BACKGROUND: Consensus guidelines on the definition, investigation, and treatment of chronic inflammatory demyelinating polyradiculoneuropathy (CIDP) have been published (J Peripher Nerv Syst 2005; 10: 220-228, Eur J Neurol 2006; 13: 326-332).
OBJECTIVES: To revise these guidelines. Methods: Disease experts, including a representative of patients, considered references retrieved from MEDLINE and Cochrane Systematic Reviews published between August 2004 and July 2009 and prepared statements that were agreed in an iterative fashion.
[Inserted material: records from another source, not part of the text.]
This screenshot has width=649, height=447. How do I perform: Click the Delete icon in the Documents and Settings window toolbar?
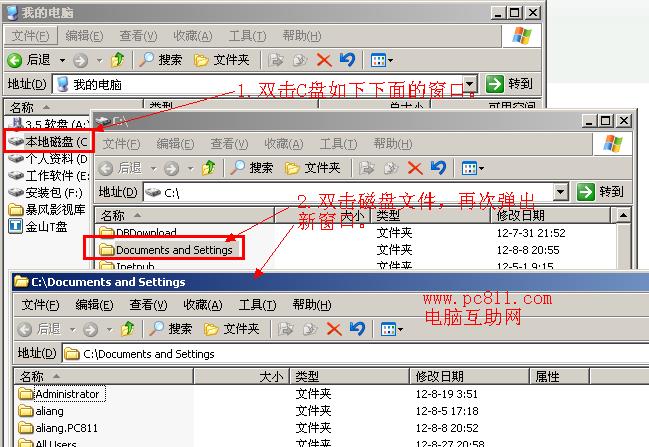point(334,329)
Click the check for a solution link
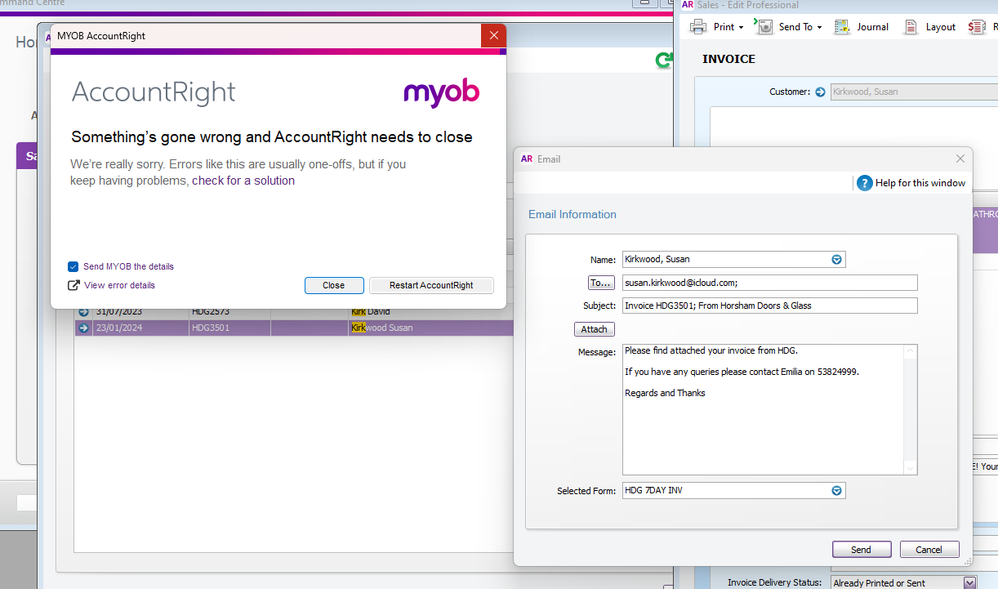This screenshot has width=998, height=589. click(243, 181)
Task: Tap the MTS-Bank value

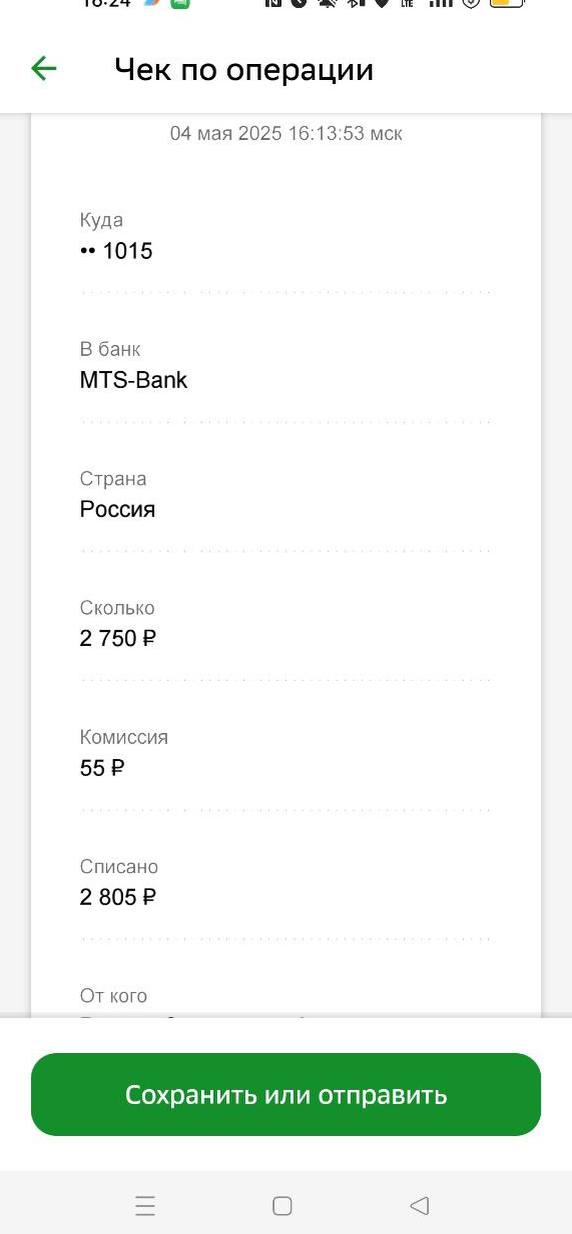Action: [x=134, y=380]

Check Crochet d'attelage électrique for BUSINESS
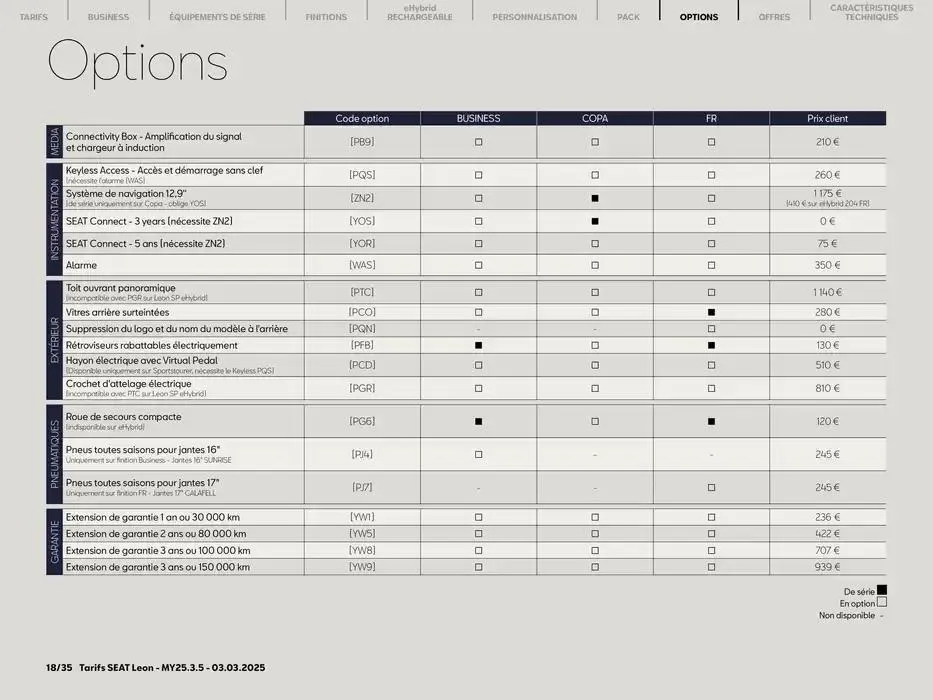(478, 389)

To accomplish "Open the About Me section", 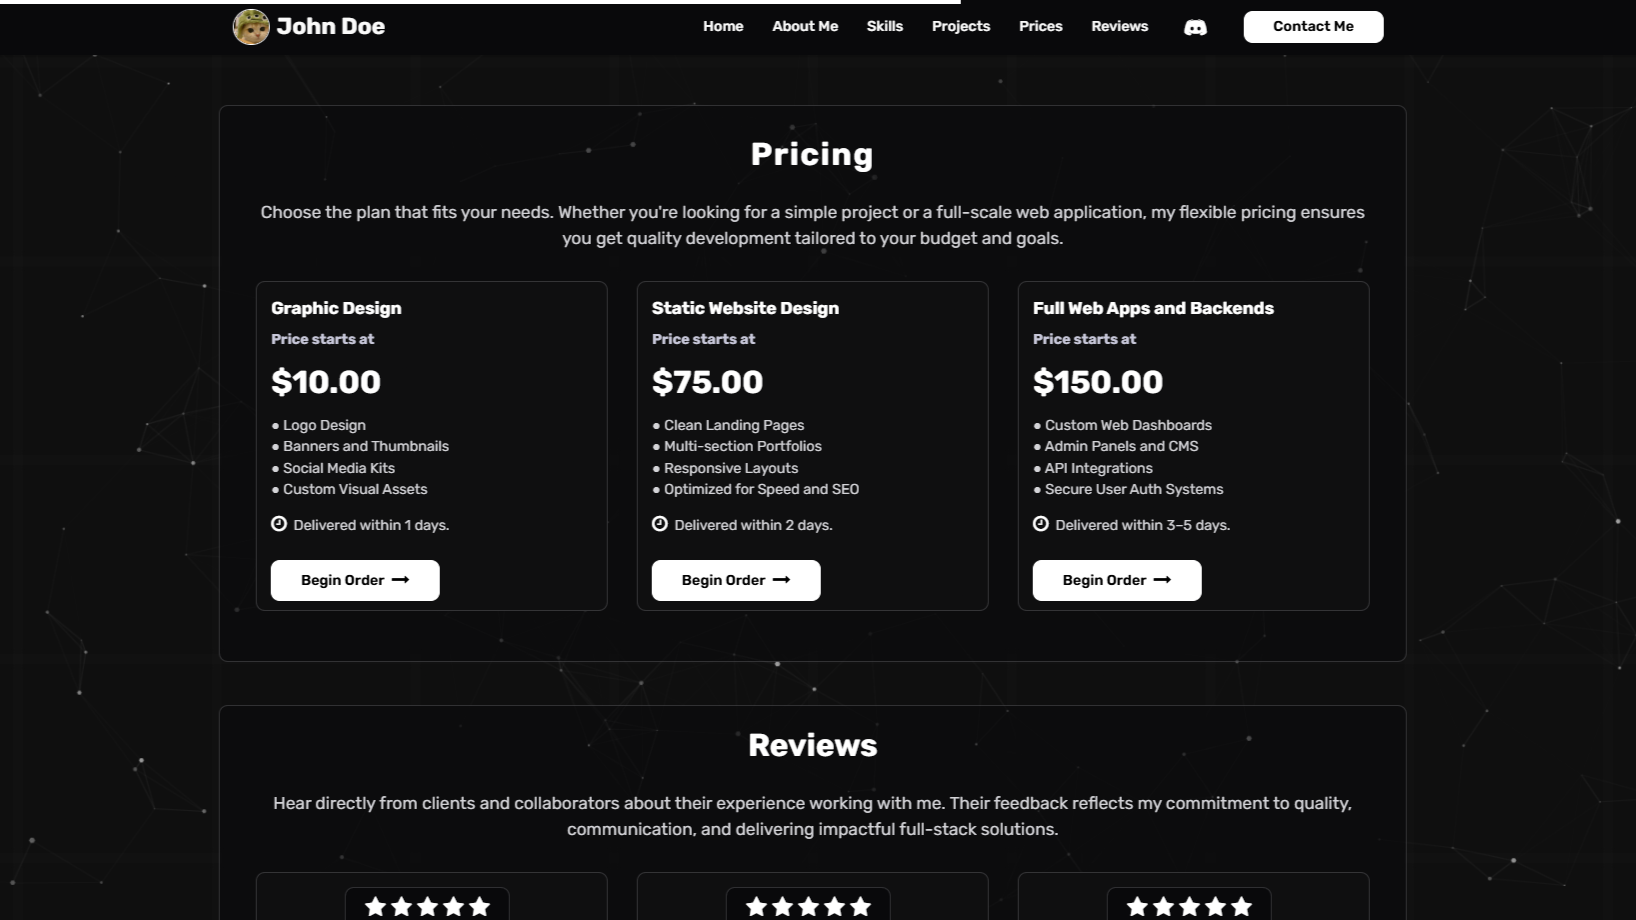I will coord(805,27).
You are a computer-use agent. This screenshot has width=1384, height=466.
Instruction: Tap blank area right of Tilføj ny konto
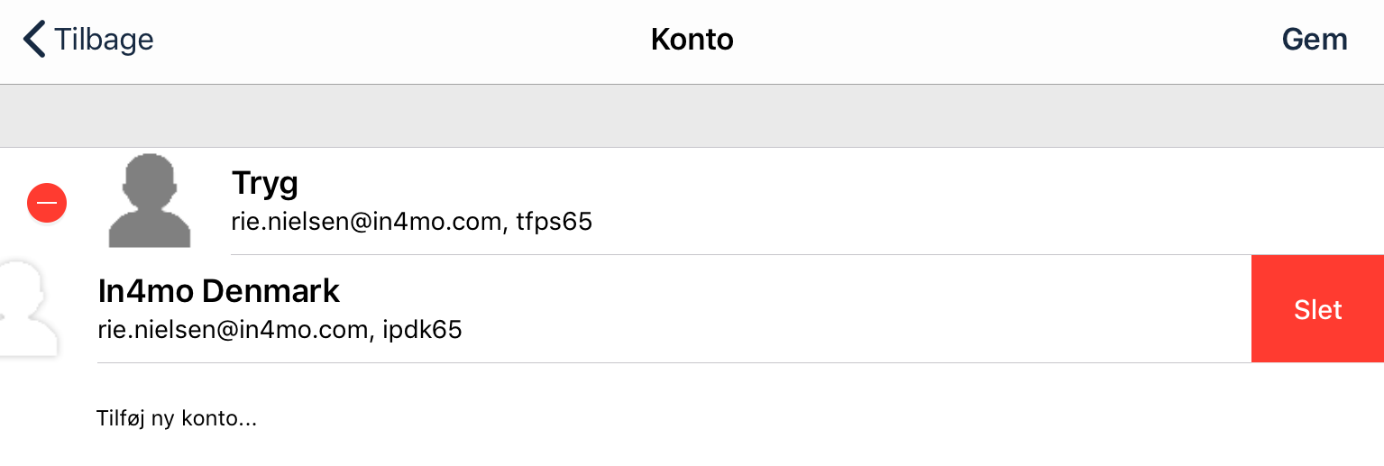click(800, 418)
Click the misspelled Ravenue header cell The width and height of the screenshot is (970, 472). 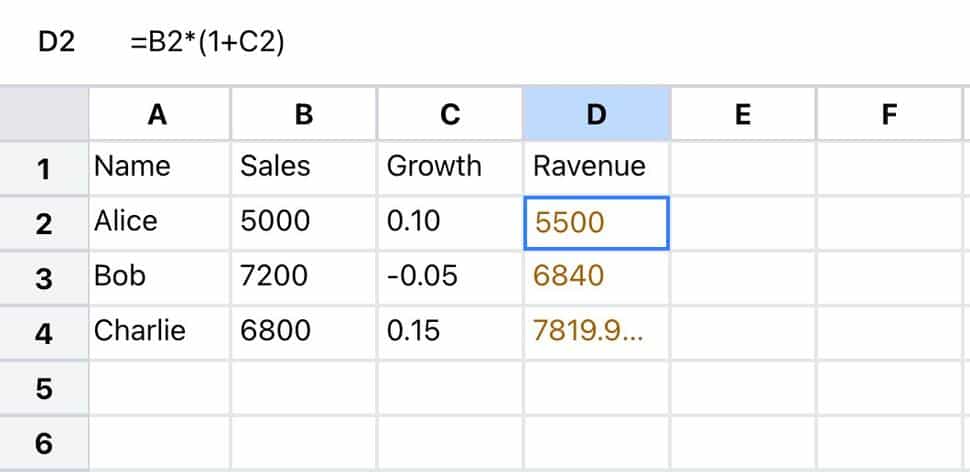click(596, 167)

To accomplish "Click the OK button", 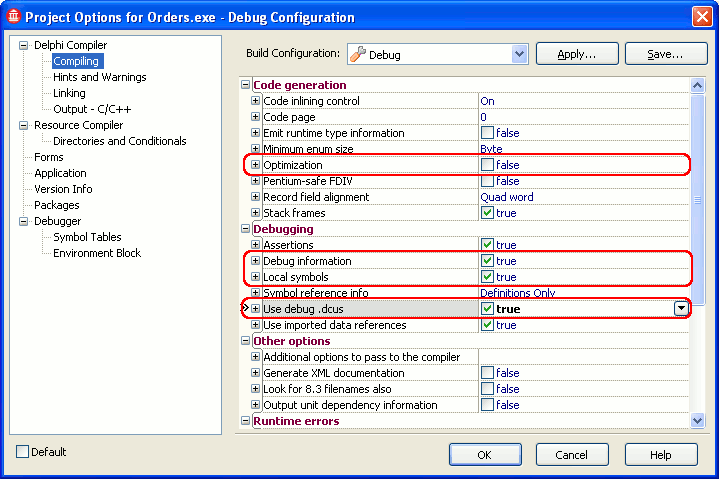I will [484, 455].
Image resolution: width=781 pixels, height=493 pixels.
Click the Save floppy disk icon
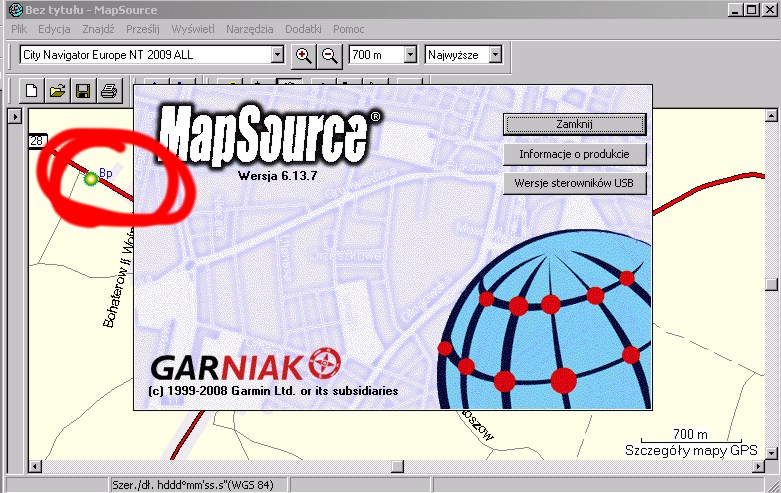[x=83, y=92]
RECOMMENDATIONS: The Task Force agreed on Good Practice Points to define clinical and electrophysiological diagnostic criteria for CIDP with or without concomitant diseases and investigations to be considered. The principal treatment recommendations were: (i) intravenous immunoglobulin (IVIg) (Recommendation Level A) or corticosteroids (Recommendation Level C) should be considered in sensory and motor CIDP; (ii) IVIg should be considered as the initial treatment in pure motor CIDP (Good Practice Point); (iii) if IVIg and corticosteroids are ineffective, plasma exchange (PE) should be considered (Recommendation Level A); (iv) if the response is inadequate or the maintenance doses of the initial treatment are high, combination treatments or adding an immunosuppressant or immunomodulatory drug should be considered (Good Practice Point); (v) symptomatic treatment and multidisciplinary management should be considered (Good Practice Point).